12.7Chiamano il ciel crudel, crudeli e sciocchi
12.8Chiaman se stessi, e più crudel la morte
12.9Che ’l filo al viver lor non tronca e frange.
12.10Aman la pietra ancor, né mai baciarla
12.11Restan dintorno; e mentre l’un col pianto
12.12La bagna, co’ sospir l’altro l’asciuga,
12.13E s’hanno ardir talor pur di toccarla,
12.14Senton sotto l’alpestro e duro manto
12.15Di lei, che trema ancor, l’antica fuga.
12.16Né di tante fatiche altro lor resta,
12.17Che voglia di morir, né questo ponno
12.18Pur impetrar dal ciel, che giunga a riva:
12.19Che quanto più la vita aspra e molesta
12.20Cercan finir fuggendo il cibo e ’l sonno,
12.21Tanto la vita al duol sempre è più viva;
12.22Né veggion sì riposta arena o scoglio
12.23Ove l’amato e bel nome scrivendo
12.24Non vadan sempre, e ’n questa e ’n quella parte
12.25Lascian memoria ognor d’alto cordoglio
12.26Con lamenti e sospir l’aria rompendo.
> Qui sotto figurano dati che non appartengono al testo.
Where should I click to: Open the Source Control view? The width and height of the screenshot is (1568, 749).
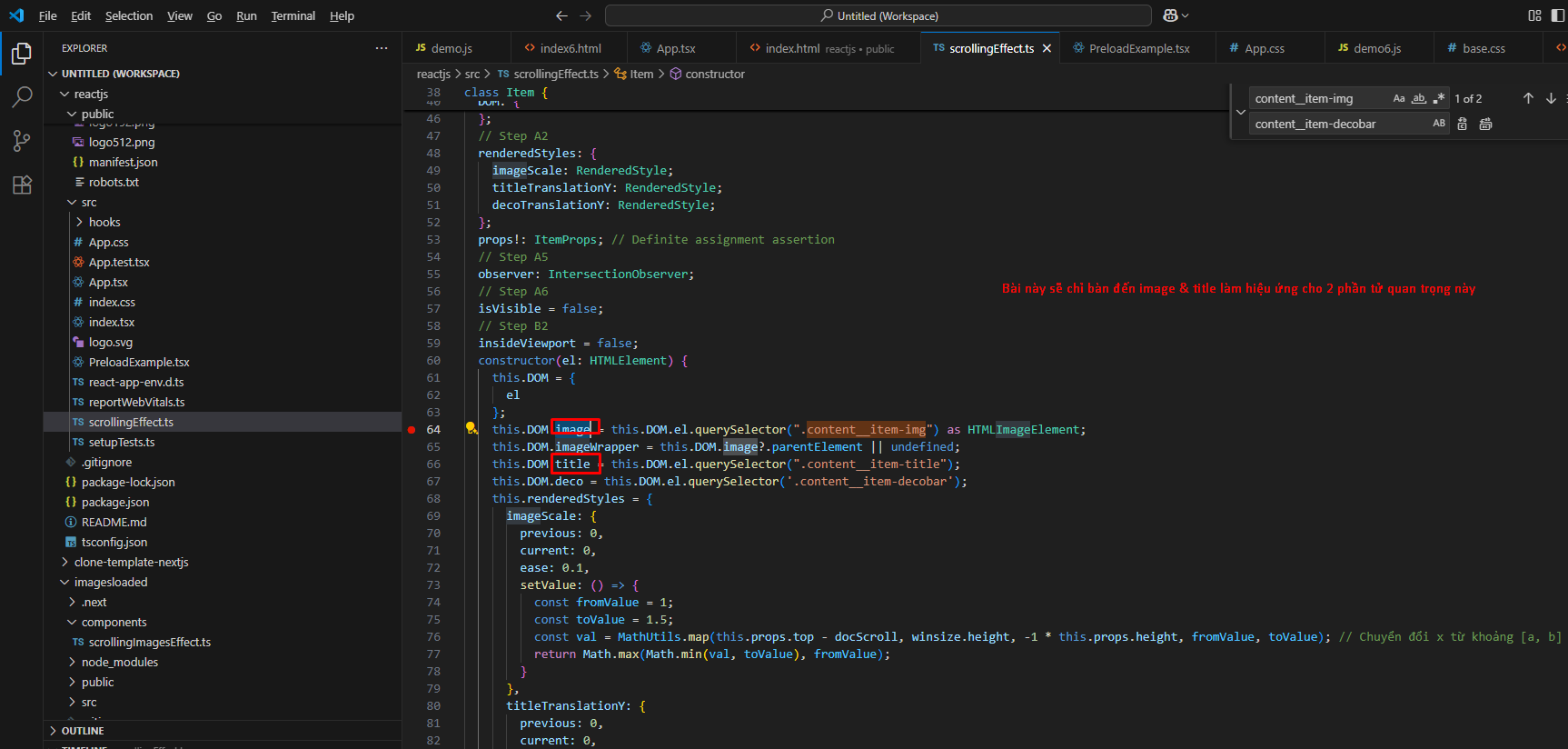[22, 141]
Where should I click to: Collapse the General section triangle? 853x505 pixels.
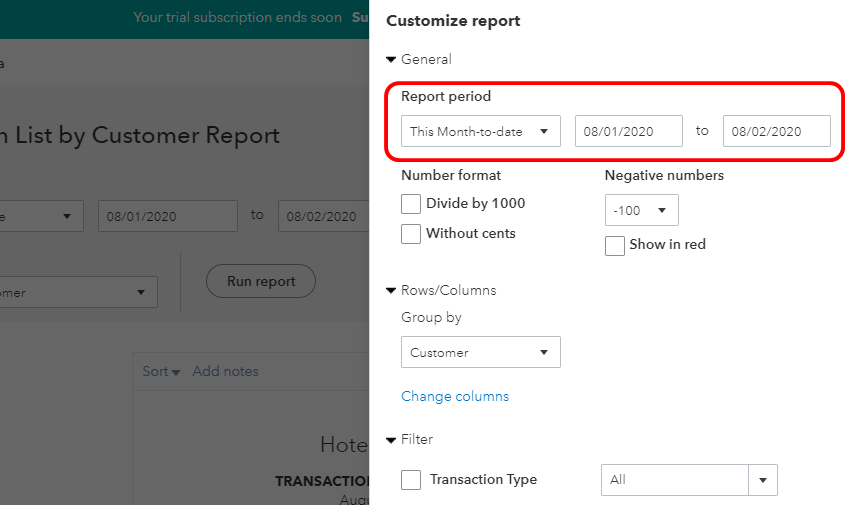coord(391,60)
13.1Ma perché dir non posso a parte a parte
13.2Quel ch’avenne di lor, ché già dal cielo
13.3Cadut’è l’ombra, un altro dì t’aspetto,
13.4Ma non senza però nassa o tridente,
13.5Ad ascoltar, se pur dai fede al pelo,
13.6E ne fie quest’arena e seggio e letto.
14.1Ahi cor di smalto, ahi cor che nulla sente!
14.2Et è pur dunque ver che in sì tranquilla
14.3Piaggia, che in sì bel lito, un tempo nacque
14.4Ninfa crudel più di Cariddi e Scilla?
14.5Si partì l’uno e l’altro in tanto, e tacque.